Lichtenstein stands apart from his rabbinic colleagues, however, in his use of the same cool, rational method to analyze controversial political, social, and educational issues that many of his peers address simplistically, if at all.  Lichtenstein argues, in fact, that his graduate study of English literature reinforced his Brisker proclivity by demonstrating the complexity of the human condition.  In this book there is never a rush to judgment, rarely a blanket affirmation or condemnation, and often an acceptance of more than one possible solution to a problem.

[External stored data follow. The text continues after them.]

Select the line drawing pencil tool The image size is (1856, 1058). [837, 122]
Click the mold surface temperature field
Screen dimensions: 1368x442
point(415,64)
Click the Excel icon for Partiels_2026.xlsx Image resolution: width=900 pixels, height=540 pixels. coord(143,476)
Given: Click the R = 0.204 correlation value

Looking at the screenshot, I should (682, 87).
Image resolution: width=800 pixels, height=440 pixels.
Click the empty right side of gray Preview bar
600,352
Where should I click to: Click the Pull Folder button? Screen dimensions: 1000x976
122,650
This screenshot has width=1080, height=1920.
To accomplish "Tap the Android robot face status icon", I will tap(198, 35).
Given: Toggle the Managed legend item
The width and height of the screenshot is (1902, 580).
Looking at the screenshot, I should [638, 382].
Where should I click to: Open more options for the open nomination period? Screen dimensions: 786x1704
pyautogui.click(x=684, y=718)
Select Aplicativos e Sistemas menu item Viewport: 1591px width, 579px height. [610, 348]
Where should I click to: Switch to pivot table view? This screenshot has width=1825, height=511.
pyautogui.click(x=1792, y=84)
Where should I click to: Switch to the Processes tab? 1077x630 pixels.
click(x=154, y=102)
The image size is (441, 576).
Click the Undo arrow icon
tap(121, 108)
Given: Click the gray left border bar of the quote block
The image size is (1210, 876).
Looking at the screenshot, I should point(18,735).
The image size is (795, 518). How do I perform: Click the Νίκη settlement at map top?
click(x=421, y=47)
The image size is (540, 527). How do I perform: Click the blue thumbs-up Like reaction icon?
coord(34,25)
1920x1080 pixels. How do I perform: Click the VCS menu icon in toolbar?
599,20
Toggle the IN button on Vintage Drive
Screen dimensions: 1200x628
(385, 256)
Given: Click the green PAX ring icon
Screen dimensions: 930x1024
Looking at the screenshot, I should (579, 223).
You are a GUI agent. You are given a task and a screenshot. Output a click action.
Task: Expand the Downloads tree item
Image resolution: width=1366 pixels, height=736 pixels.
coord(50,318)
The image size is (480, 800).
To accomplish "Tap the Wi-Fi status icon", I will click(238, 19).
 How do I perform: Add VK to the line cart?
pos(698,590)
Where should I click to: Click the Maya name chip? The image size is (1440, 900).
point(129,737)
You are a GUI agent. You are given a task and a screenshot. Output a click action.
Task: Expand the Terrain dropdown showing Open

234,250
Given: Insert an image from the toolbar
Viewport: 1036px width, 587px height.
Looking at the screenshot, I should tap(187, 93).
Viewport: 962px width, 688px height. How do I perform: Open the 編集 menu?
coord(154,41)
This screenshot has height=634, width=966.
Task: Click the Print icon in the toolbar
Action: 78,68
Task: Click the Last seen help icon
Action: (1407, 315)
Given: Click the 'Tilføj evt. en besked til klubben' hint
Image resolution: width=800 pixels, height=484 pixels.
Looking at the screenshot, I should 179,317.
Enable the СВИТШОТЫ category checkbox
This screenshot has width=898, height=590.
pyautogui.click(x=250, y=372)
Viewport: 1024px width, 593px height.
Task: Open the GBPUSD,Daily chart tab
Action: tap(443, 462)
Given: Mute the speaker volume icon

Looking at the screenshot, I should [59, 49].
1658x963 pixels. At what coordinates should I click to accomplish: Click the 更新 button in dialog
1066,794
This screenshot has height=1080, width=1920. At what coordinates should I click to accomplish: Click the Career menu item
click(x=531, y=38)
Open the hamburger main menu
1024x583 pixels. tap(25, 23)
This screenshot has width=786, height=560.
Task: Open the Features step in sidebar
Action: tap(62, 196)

Lichtenstein expresses certain opinions that vary from currently accepted Orthodox wisdom.  For instance, he feels a deep kinship with non-Orthodox Zionists, and, unlike those Orthodox Jews who exult in the weakening of secular Zionism, he considers it a tragedy.  A strong proponent of Talmud study by women, he teaches the subject at the women's school affiliated with his yeshiva and does not rule out an eventual evolution toward new roles for women in Judaism.  And, while insisting on the primacy of Talmud study, Lichtenstein acknowledges that he also derives religious inspiration from a long list of great writers and thinkers outside the Jewish world, including Augustine, Aquinas, Kierkegaard, Matthew Arnold, Samuel Johnson, William James, Dostoevsky, Robert Frost, Dante, Shakespeare, and Lichtenstein's favorite, John Milton—some of whose work, Lichtenstein suggests, possesses a degree of holiness.       

For those unable to read Hebrew, there is a new collection of eleven of Lichtenstein's essays, written in English over the years for American audiences and titled, echoing William James, Varieties of Jewish Experience.  Alas, Varieties will be a more frustrating read for Anglophones than the Sabato-Lichtenstein volume is for Hebrew readers.  For one thing, Lichtenstein is better in a conversational format than he is in formal essays, where a heavily allusive style interferes with the flow of his argument.  Also, more substantively, Sabato's probing questions often force Lichtenstein to clarify positions that remain somewhat vague in his own writing. 

Nevertheless, the English volume displays Lichtenstein's characteristically careful winnowing of disparate viewpoints and his patient unraveling of their implicit logic.  The essays deal with issues including sexuality and marriage, the appropriate balance between Jewish study and practice and between law and spirituality, the boundaries of rabbinic and lay authority, and the proper apportionment of philanthropic dollars between Jewish and universal causes.  In the English essays as in the Hebrew conversations, Lichtenstein's judgments are sophisticated and nuanced; his truth comes not in black or white but in shades of gray.

Lichtenstein's oeuvre itself merits a similarly complex assessment.  On the one hand, his frequent tentativeness and open-mindedness, so rare in today's Orthodox world, are bracing and refreshing.  Yet his Brisker discomfort with taking unequivocal stands may render his religious moderation less effective in resisting pressures from both the secular left and the Haredi right.  Yeats put it that "the best lack all conviction, while the worst are full of passionate intensity."  Lichtenstein most assuredly does not lack convictions; one can only hope that their complexity and balance will not be overwhelmed by the passions of today's discourse.

Lawrence Grossman is the director of publications at the American Jewish Committee.